Die Moral von der Geschichte
Eine derartige Affäre war bis dahin beispiellos. Sie ist bis heute ein politisches Lehrstück in Sachen Zivilcourage und bürgerlicher Mitbestimmung an gesellschaftlichen Prozessen, wie beispielsweise das Gesetz von 1905 beweist, das die Trennung von Staat und Kirche in Frankreich festlegte. Es ist aber auch ein Lehrstück gegen militärischen Kadavergehorsam, das zeigt, dass es auch im Militär charakterstarke Persönlichkeiten wie Georges Picquart gegeben hat, der trotz der Gewissheit der eigenen Gefahr für einen Kameraden Partei ergriff, obwohl er weder persönlichen Kontakt pflegte noch dessen Überzeugungen teilte.
Die Macht der Medien zeigte sich während der Affäre auf erschreckende Weise. Ohne die zeitgenössische Berichterstattung wäre der Fall Dreyfus wohl nicht zur nationalen Affäre geworden, ebenso wenig, wenn nicht Intellektuelle wie Zola öffentlich Stellung bezogen hätten. Die Affäre gilt vielen daher als Geburtsstunde des "Intellektuellen", ein Begriff, der in jener Zeit durch nationale, rechtsradikale und klerikale Kreise geprägt und abfällig für jene Journalisten, Schriftsteller, Künstler und linke Politiker benutzt wurde, die sich für Dreyfus einsetzten. Aus diesem Kreis der Intellektuellen heraus hatte sich 1898 die Liga für Menschenrechte gegründet, die 1922 den ersten internationalen Dachverband der Menschenrechtsbewegung initiierte.
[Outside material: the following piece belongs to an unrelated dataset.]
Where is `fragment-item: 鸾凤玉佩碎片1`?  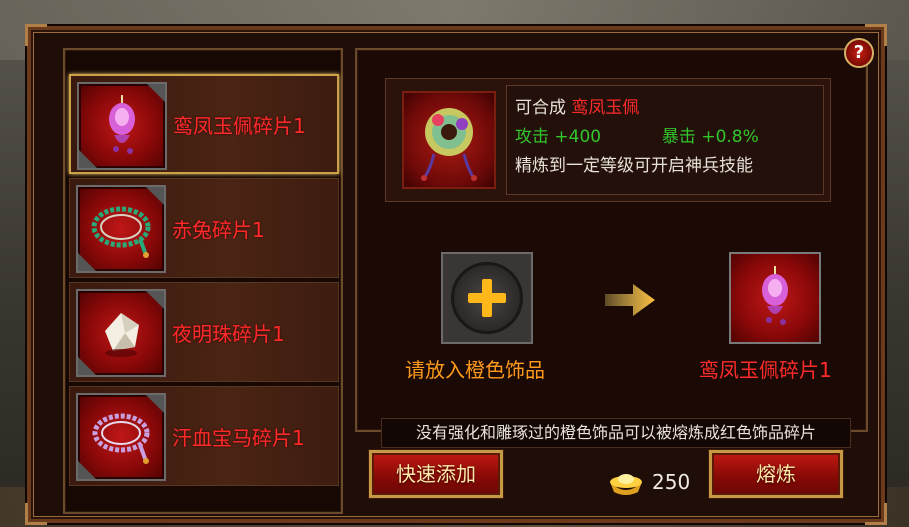 fragment-item: 鸾凤玉佩碎片1 is located at coordinates (204, 124).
Die Dreyfus-Affäre war, um mit Heinrich Heine zu sprechen, nur ein Vorspiel. Zeitgenossen, die von Deutschland aus das Geschehen in Frankreich beobachteten, hätten es nicht für möglich gehalten, dass blindwütender Antisemitismus auch im eigenen Land auf breite Teile der Gesellschaft übergreifen könnte. Die Geschichte hat sie eines Besseren belehrt.